Just chop one head of peeled garlic in a mini-chop, cover it with extra virgin olive oil and seal it in a jar with a tight fitting lid.  Maybe a purist will say that garlic needs to be chopped fresh that minute or it’s no good, but since I started doing this, I’ve made some very popular garlic bread on very short notice.  Before that, I never made garlic bread.  In one week, it helps me whip up Shrimp and Andouille with Grits, Pesto Garlic bread, Bon Ton Salad Dressing, Pasta Salad with Lemon & Garlic White Beans & Tuna for the kid’s school lunch, Wicked Good Seared Greens with capers and chopped Castelvetrano green olives, and a Roasted Pork Tenderloin with Garlic & Rosemary.  (Oh, and make enough of the Pesto Garlic Bread to cut up leftovers, and crisp up in a skillet for croutons that are heavenly on a bowl of tomato soup).

Enjoy your tricks & treats!

Summer Loves

Tuesday, August 23rd, 2011

I get breathy and excited just thinking about my summer loves…my favorite bites of the season.  Here are some that you should be making…now!

TO-DO LIST =
• A. From the cooking blog text, list every dish that the chopped garlic in oil helps the writer make in one week.
• B. Carry on the cooking blog text after its last sentence, keeping the same breezy voice.

DATASET SECTION =
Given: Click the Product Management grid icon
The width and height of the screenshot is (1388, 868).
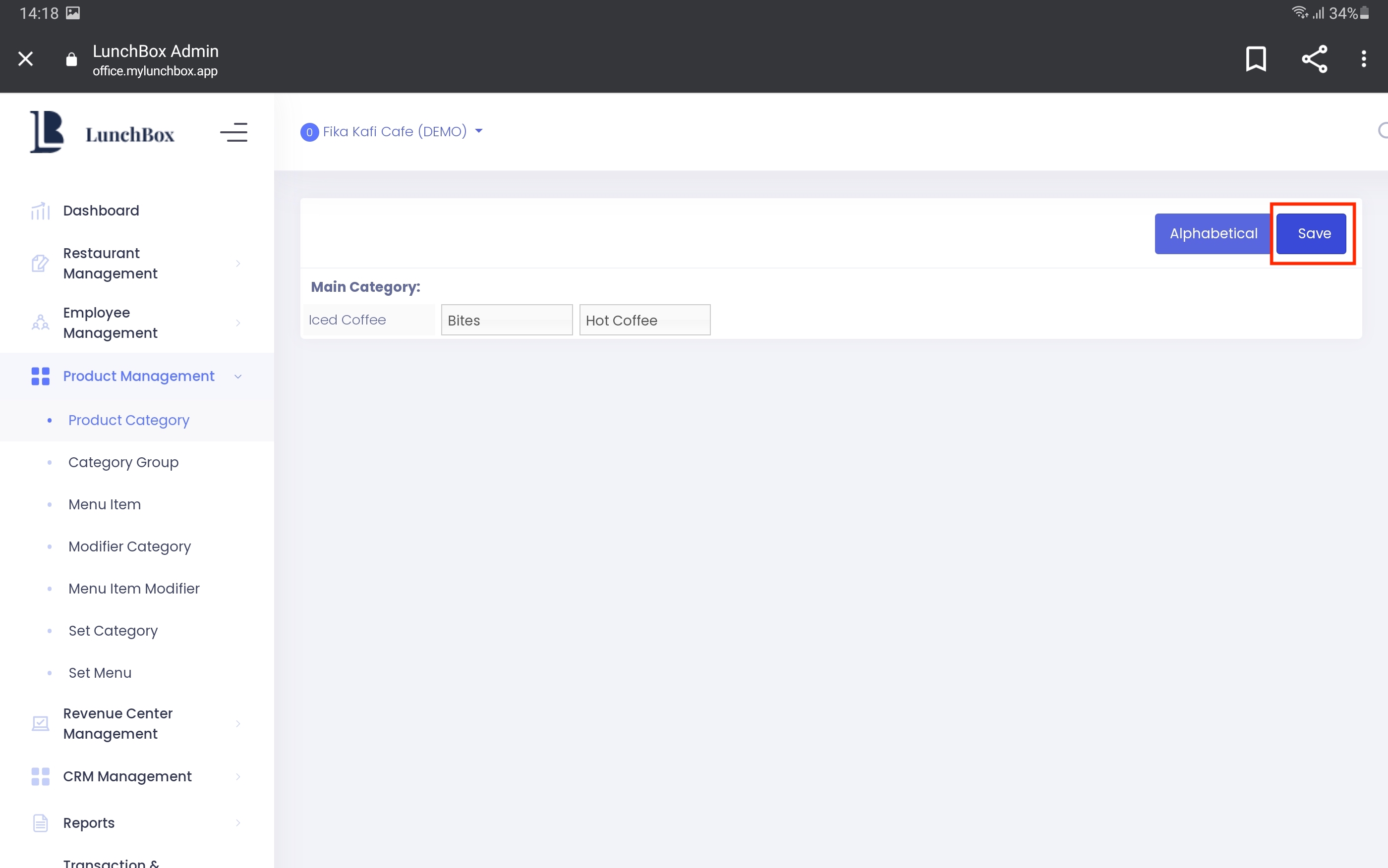Looking at the screenshot, I should coord(40,376).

ANSWER SET =
• A.
- Shrimp and Andouille with Grits
- Pesto Garlic bread
- Bon Ton Salad Dressing
- Pasta Salad with Lemon & Garlic White Beans & Tuna
- Wicked Good Seared Greens with capers and chopped Castelvetrano green olives
- Roasted Pork Tenderloin with Garlic & Rosemary

• B.
I love this Fresh Fruit Custard Tart and so does everyone that I’ve made it for.  I tried to convince you to make it two years ago when I wrote this in my blog. “Speaking of berries, I have to pass this on, while the recipe (Fresh Fruit Custard Tart) is still linked over at the Oregonian’s Food Day.  I enjoy making desserts, but have no discipline or aptitude for fussy ones.  I love winging it when it comes to cooking, and in general, desserts don’t like this, since baking can be more of an exact science than other dishes.  But not so this one!  You’ve just got to make this.  It could not be any easier.  This recipe should be called Liar Tart.  Because you’ll swear to your guests that you’re really not much of a baker, not much of a dessert maker, and they will swear that you are lying!  Or it could be called Domestic Goddess Pie, because that is what you’ll appear to be.  And still not content to just let a recipe be, I added some lemon zest and some lavender to the custard.  (I pulse 1 tsp of lavender with the remaining sugar before dumping into the cuisinart with the sour cream and eggs).

Update: I’ve taken to adding lavender to the crust instead of the custard.  This can easily be made by a child.  Pirrie decorated this one.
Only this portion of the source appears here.